Additionally, I am invested in watching her grow more into disability justice as an advocate and organizer myself. I want to witness her articulating her relationship with her disability as social barriers imposed upon her and questioning bio-physiological definitions of normalcy as a means of personal affirmation and reassurance against external and internalized ableism. I want to witness Novelette in a safe enough environment to be emotionally vulnerable with her friends and future partners to share what she’s on disability for, or at least to be open about where she falls on the medical model of disability without being subjected to ableism or saneism as a result, like she has in the past. It was heartbreaking to watch Novelette not have anyone or anything to turn to during the scenes she was subjected to ableism, and I hope that in future episodes that she is able to support herself in those moments, to be surrounded with people that are more aware, and/or witness a cultural shift among her current circle. There is beauty in media depicting the rarity that is a Black disabled woman who is seemingly “able-bodied” receiving the support that she needs. 

I want to see Novelette introduced to and engaged in a conceptualization of queerness that goes beyond an understanding of it being synonymous with LGBT but as defined in Towards The Queerest Insurrection by Mary Nardini Gang in the following excerpt:  

Some will read “queer” as synonymous with “gay and lesbian” or “LGBT”. This reading falls short. While those who would fit within the constructions of “L”, “G”, “B”,  or “T” could fall within the discursive limits of queer, queer is not a stable area to inhabit. Queer is not merely another identity that can be tacked onto a list of neat social categories, nor the quantitative sum of identities. Rather, it is the qualitative position of opposition to presentations of stability - an identity that problematizes the manageable limits of identity. Queer is a territory of tension, defined against the dominant narrative of white-hetro-monogamous-patriarchy, but also by affinity with all who are marginalized, otherized and oppressed. Queer is the abnormal, the strange, the dangerous. Queer involves our sexuality and our gender but also so much more. It is our desire and fantasies and more still. Queer is the cohesion of everything in conflict with the heterosexual capitalist world. Queer is a total rejection of the regime of the Normal.
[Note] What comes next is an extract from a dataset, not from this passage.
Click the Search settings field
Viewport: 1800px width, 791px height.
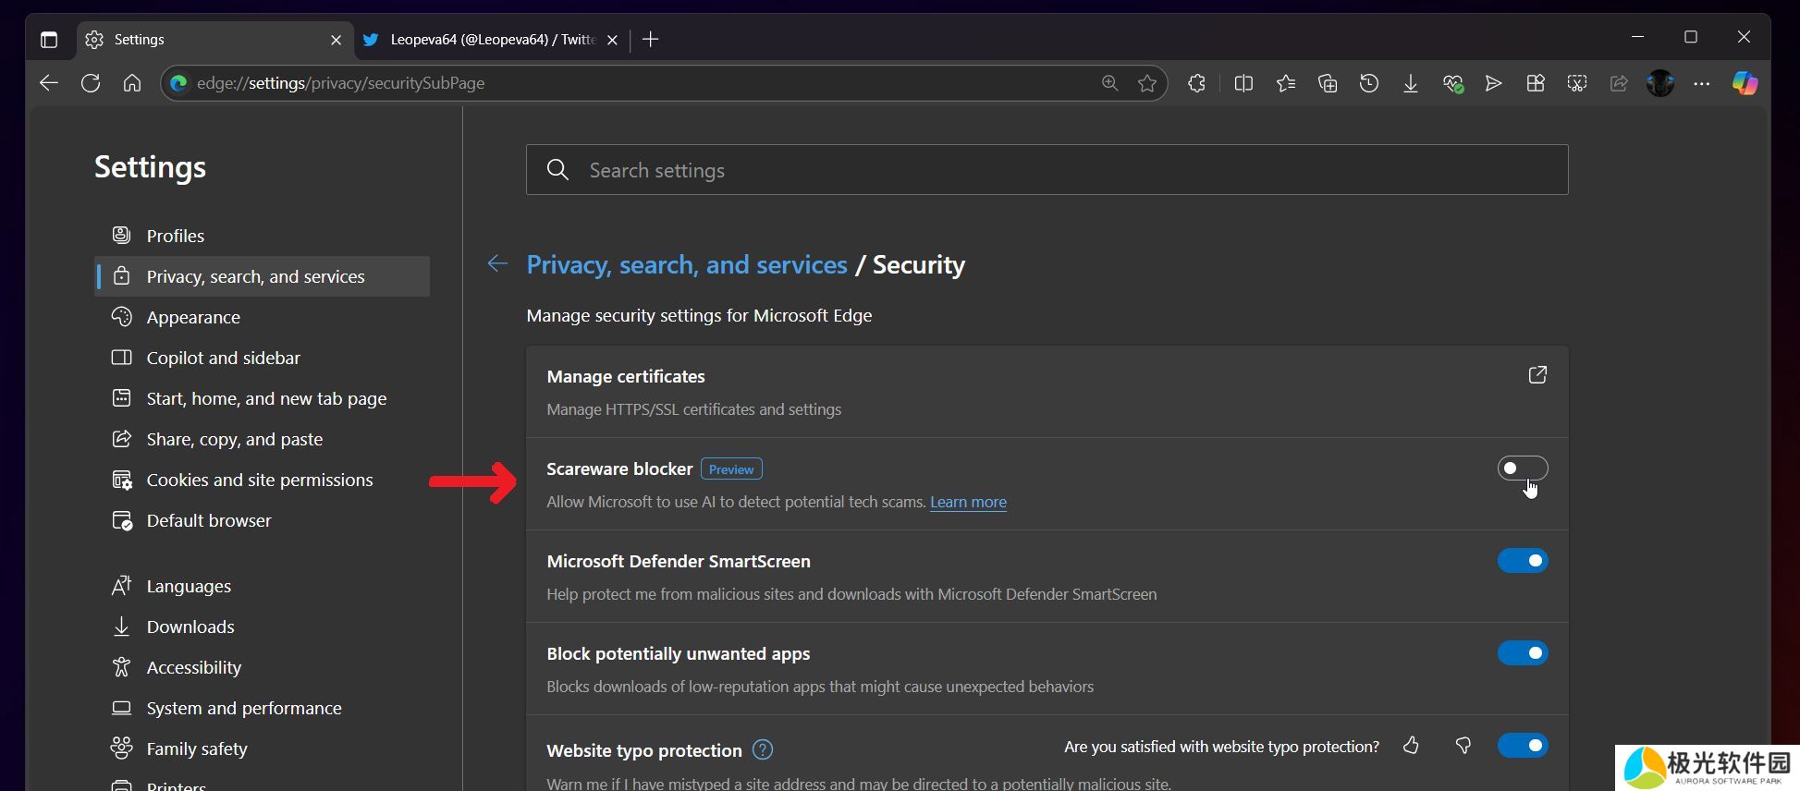[1047, 170]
I want to see her navigate this manifestation of queerness not only in the context of her Black femmehood, but as the root of her cynicism at her nonsensical non-profit industrial complex job, and the predicament that is pursuing and retaining financial security in places that you don’t belong in. 

Ultimately, I really enjoyed watching Novelette is Trying. I look forward to and hope that there is more in store for Novelette and that she gets to experience something beyond what the audience has witnessed within this five-part series. I hope that through this, Novelette becomes a depiction of Afro-futurism set in the alluring mundane of daily life experiences, rather than a distant future, as she overcomes and challenges the ways in which oppressive systems established in the past manifest in her daily life as a Black disabled femme in “Vancouver.”  
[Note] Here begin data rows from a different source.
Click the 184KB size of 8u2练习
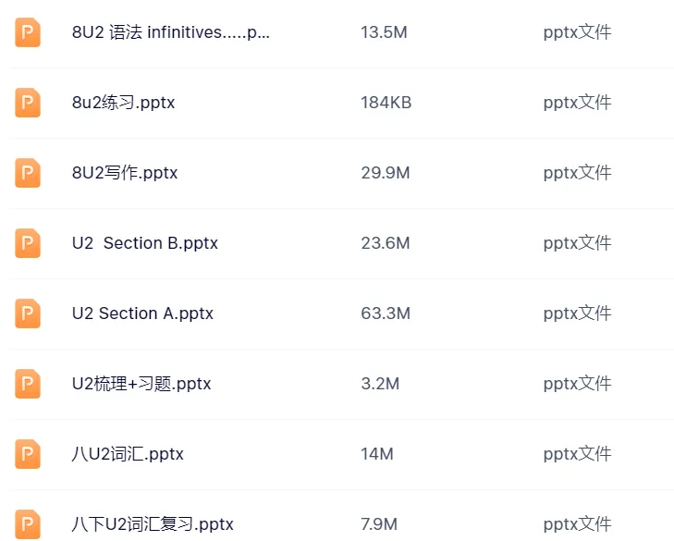674x541 pixels. [386, 103]
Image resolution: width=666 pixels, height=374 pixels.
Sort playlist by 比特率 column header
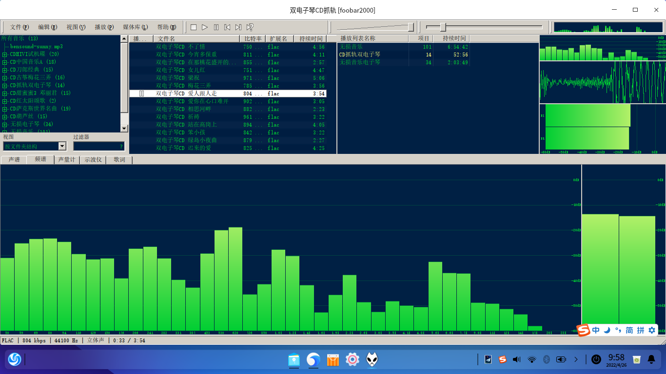pos(253,38)
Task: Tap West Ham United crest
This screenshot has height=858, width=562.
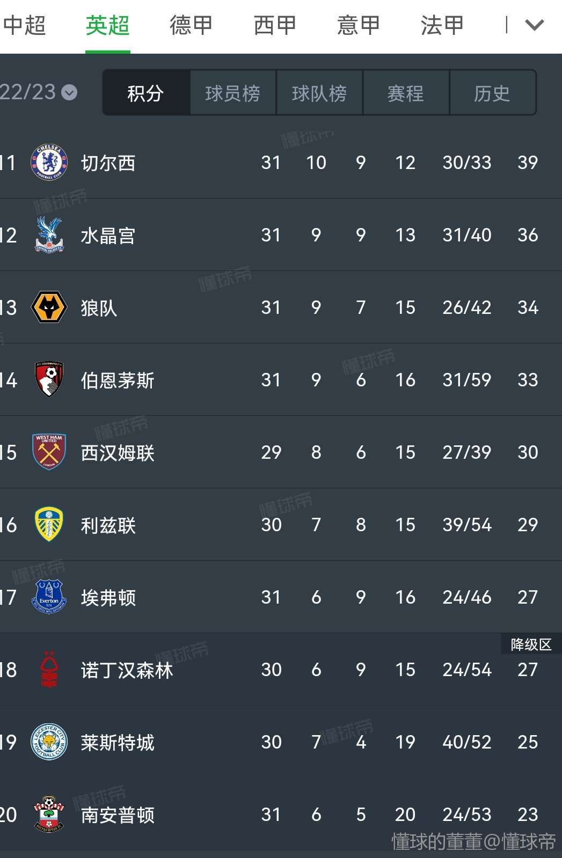Action: point(49,452)
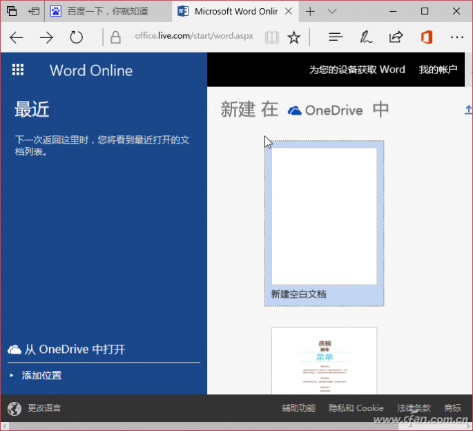Viewport: 473px width, 431px height.
Task: Open the app launcher grid icon
Action: point(18,70)
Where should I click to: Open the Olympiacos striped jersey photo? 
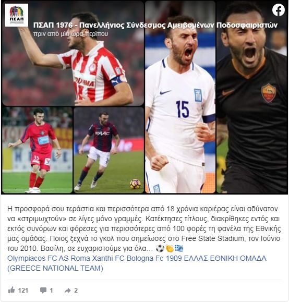73,53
Dani Beyene is a Youth Activist, Organizer, and visionary of the “#BlackVoidUBC” campaign for the investment and expansion of UBC African Studies demanding a formal apology for the institution’s historical and present anti-Blackness. Their curatorial practice works to honor disability justice and uplifting QTBIPOC creatives in Vancouver's DIY scene. With the better-known moniker DANI YOUR DARLING, they utilize mediums including writing, photography, painting, producing, poetry, illustration, digital art, singing, songwriting, and creative directing. Their intuitive artistic practice is informed by their background in community organizing, exploring narratives surrounding Afro-pessimism, Afro-futurism, abolition, Black queerness, the mundane, disability justice, diasporic return, Land Back situated in the African continent, and their relationship with the Downtown Eastside. DANI YOUR DARLING has performed and had their art exhibited at grassroot organizations such as the Vancouver Black Library, Unity Arts Collective, Art Ecosystems, Britannia Art Gallery, Hatch Art Gallery and many others.